Source code for imgutils.preprocess.torchvision

"""
This module provides utilities for creating and parsing torchvision transforms.
It includes functionality for registering custom transforms, handling interpolation modes,
and converting between different transform representations.

The module supports common image transformations like resize, center crop, tensor conversion
and normalization.

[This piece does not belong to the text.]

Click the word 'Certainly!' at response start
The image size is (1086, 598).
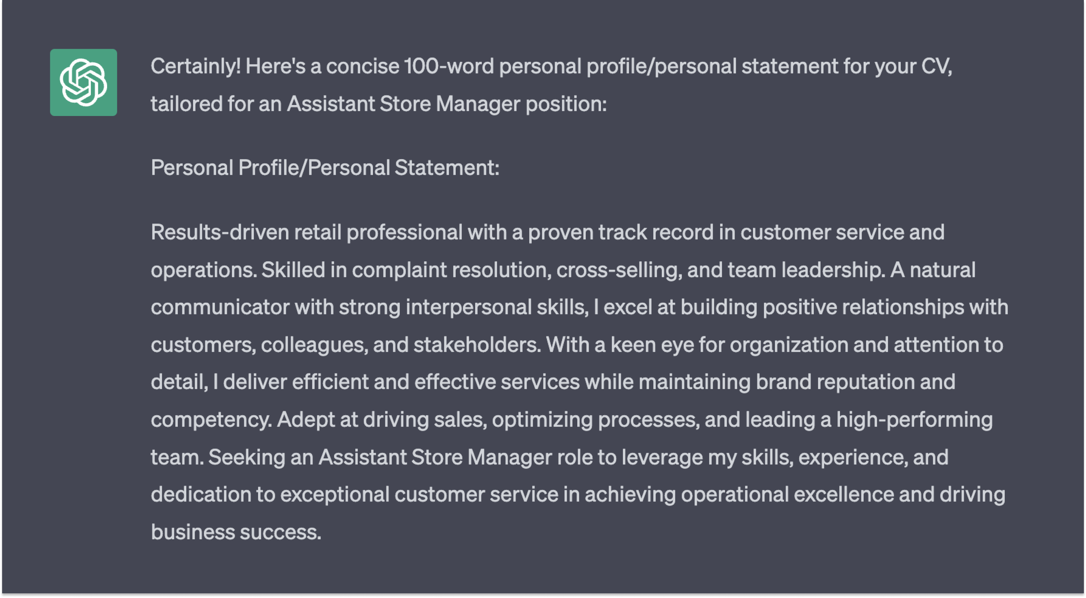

It provides a flexible framework for extending with additional transforms.
"""

import copy
from functools import wraps
from typing import Union, Tuple

from PIL import Image

from .base import NotParseTarget
from ..data import pad_image_to_size

try:
    import torchvision
    import torch
except (ImportError, ModuleNotFoundError):
    _HAS_TORCHVISION = False
    torchvision = None
    torch = None
else:
    _HAS_TORCHVISION = True


def _check_torchvision():
    """
    Check if torchvision is available and raise error if not installed.

    :raises EnvironmentError: If torchvision is not installed
    """
    if not _HAS_TORCHVISION:
        raise EnvironmentError('No torchvision available.\n'
                               'Please install it by `pip install dghs-imgutils[torchvision]`.')

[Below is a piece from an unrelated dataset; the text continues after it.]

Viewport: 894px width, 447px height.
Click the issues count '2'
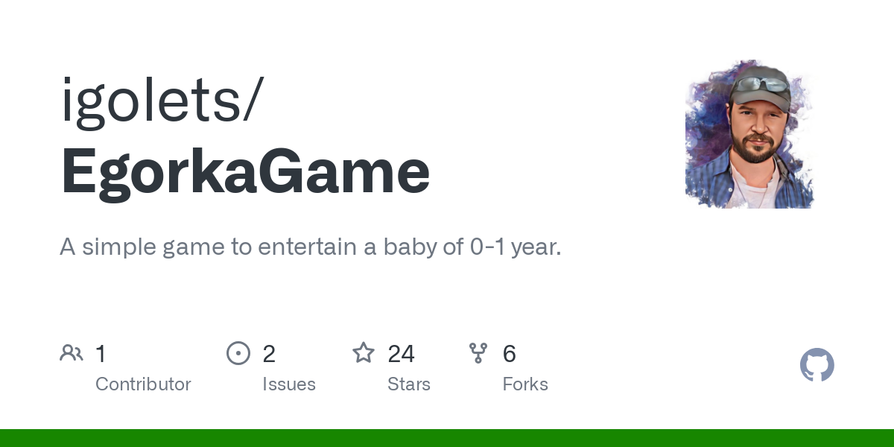tap(269, 354)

def _get_interpolation_mode(value):
    """
    Convert different interpolation mode representations to torchvision.transforms.InterpolationMode.

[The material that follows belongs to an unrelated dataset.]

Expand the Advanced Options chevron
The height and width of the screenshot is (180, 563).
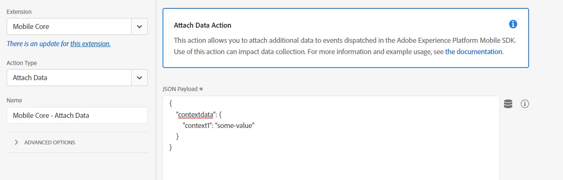coord(16,142)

    :param value: The interpolation mode value to convert. Can be int, string or InterpolationMode
    :return: The corresponding InterpolationMode enum value
    :raises ValueError: If the interpolation value is invalid
    :raises TypeError: If the value type is not supported
    """
    from torchvision.transforms import InterpolationMode
    _INT_TO_INTERMODE = {
        0: InterpolationMode.NEAREST,
        2: InterpolationMode.BILINEAR,
        3: InterpolationMode.BICUBIC,
        4: InterpolationMode.BOX,
        5: InterpolationMode.HAMMING,
        1: InterpolationMode.LANCZOS,
    }

    _STR_TO_INTERMODE = {
        value.value: value
        for key, value in InterpolationMode.__members__.items()
    }

    if isinstance(value, InterpolationMode):
        return value
    elif isinstance(value, int):
        if value not in _INT_TO_INTERMODE:
            raise ValueError(f'Invalid interpolation value - {value!r}.')
        return _INT_TO_INTERMODE[value]
    elif isinstance(value, str):
        value = value.lower()
        if value not in _STR_TO_INTERMODE:
            raise ValueError(f'Invalid interpolation value - {value!r}.')
        return _STR_TO_INTERMODE[value]
    else:
        raise TypeError(f'Unknown type of interpolation mode - {value!r}.')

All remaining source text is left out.